As co-anchor George Stephanopoulos welcomed her back, the studio filled with cheers.
Roberts, who is battling the blood and bone disease MDS, returned to well-wishes from newsmakers, as well as a huge gift basket from NBC's "Today." New York Times reporter Brian Stelter, on the set of "GMA," posted an image of the basket arriving, filled with beignet mix and lollipops.
NBC is also making a donation to Be the Match, which helps patients with blood cancers. The network declined to disclose the amount to TheWrap.
The Obamas, the Clintons, and Oprah Winfrey welcomed Roberts' back with taped messages. The Obamas said they were "thinking about you and praying for you and rooting for you every step of the way."
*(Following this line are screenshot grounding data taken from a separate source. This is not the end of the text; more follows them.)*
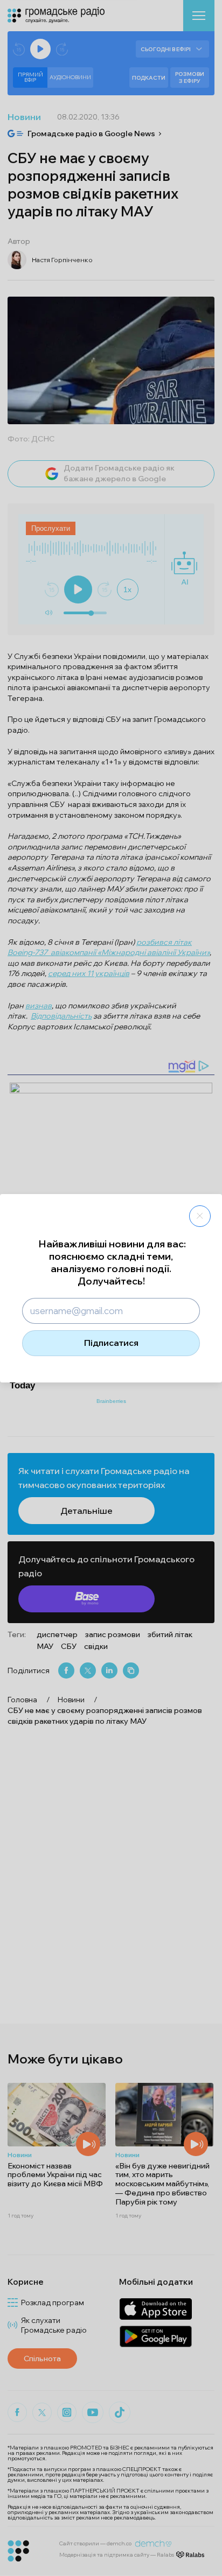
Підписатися (111, 1342)
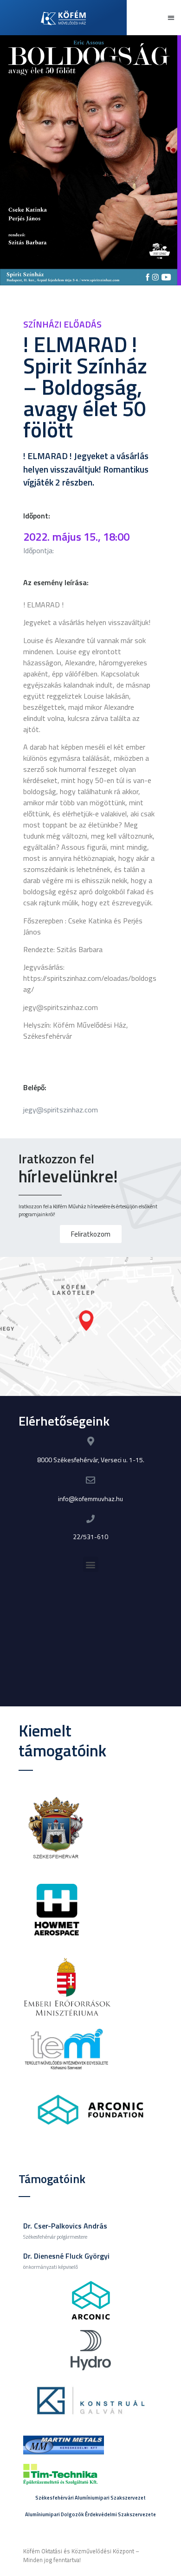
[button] (171, 18)
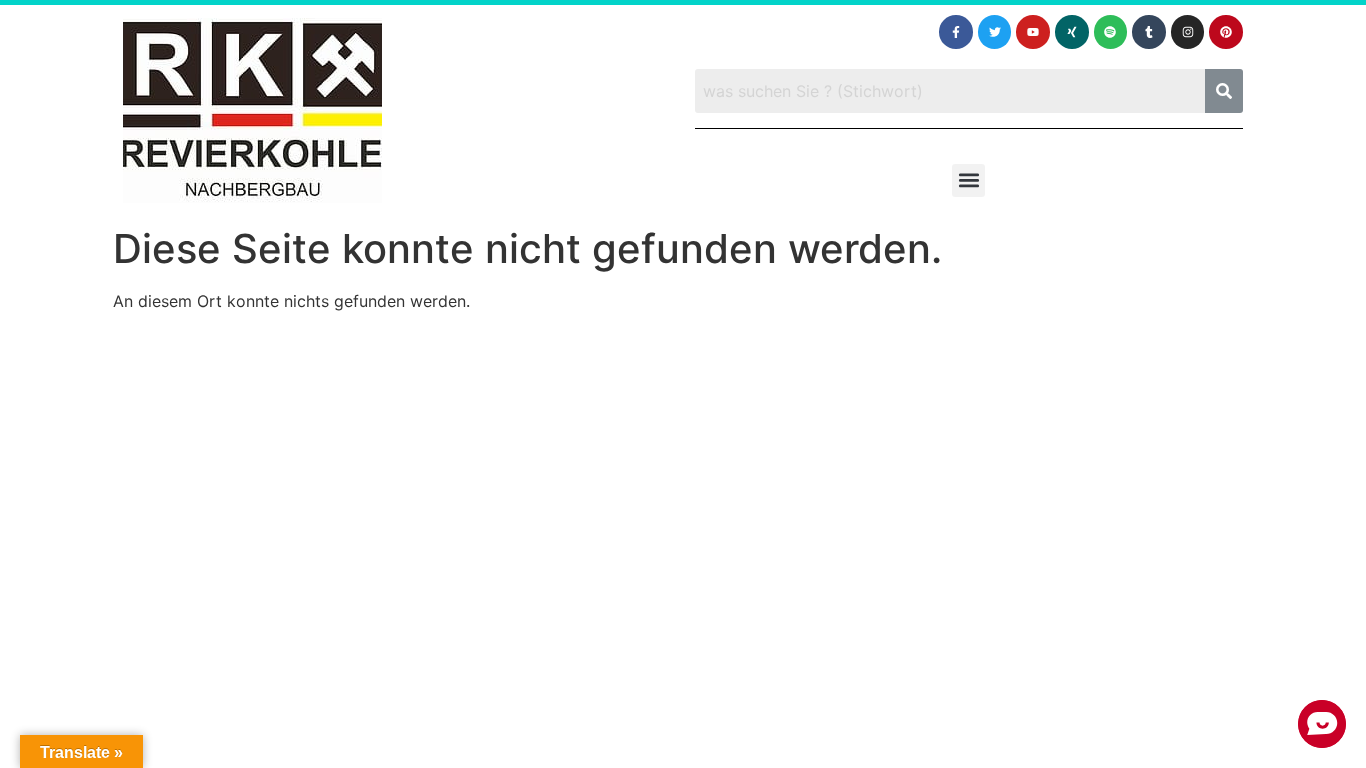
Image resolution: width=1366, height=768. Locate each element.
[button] (968, 180)
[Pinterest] (1226, 32)
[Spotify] (1111, 32)
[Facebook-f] (956, 32)
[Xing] (1072, 32)
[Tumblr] (1149, 32)
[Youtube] (1033, 32)
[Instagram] (1188, 32)
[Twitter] (995, 32)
Roberts' coworkers underwent voluntary flu shots before her return because of her weakened immune system, and she did a dress rehearsal in January.
Wednesday's appearance doesn't mark a full-time return to the show. Her doctors are taking a day-by-day approach to whether she is well enough to work. But Roberts isn't easing back into her job: She expects to be on the red carpet for Sunday's Oscars, and to interview first lady Michelle Obama next Tuesday.
Roberts' struggle has been closely documented by "GMA." She even allowed cameras to monitor her bone marrow transplant, a five-minute procedure in which she was injected with donor cells from her sister, Sally-Ann Roberts.
Last year, before Roberts' medical leave, "GMA" beat "Today" in the weekly ratings for the first time in 16 years.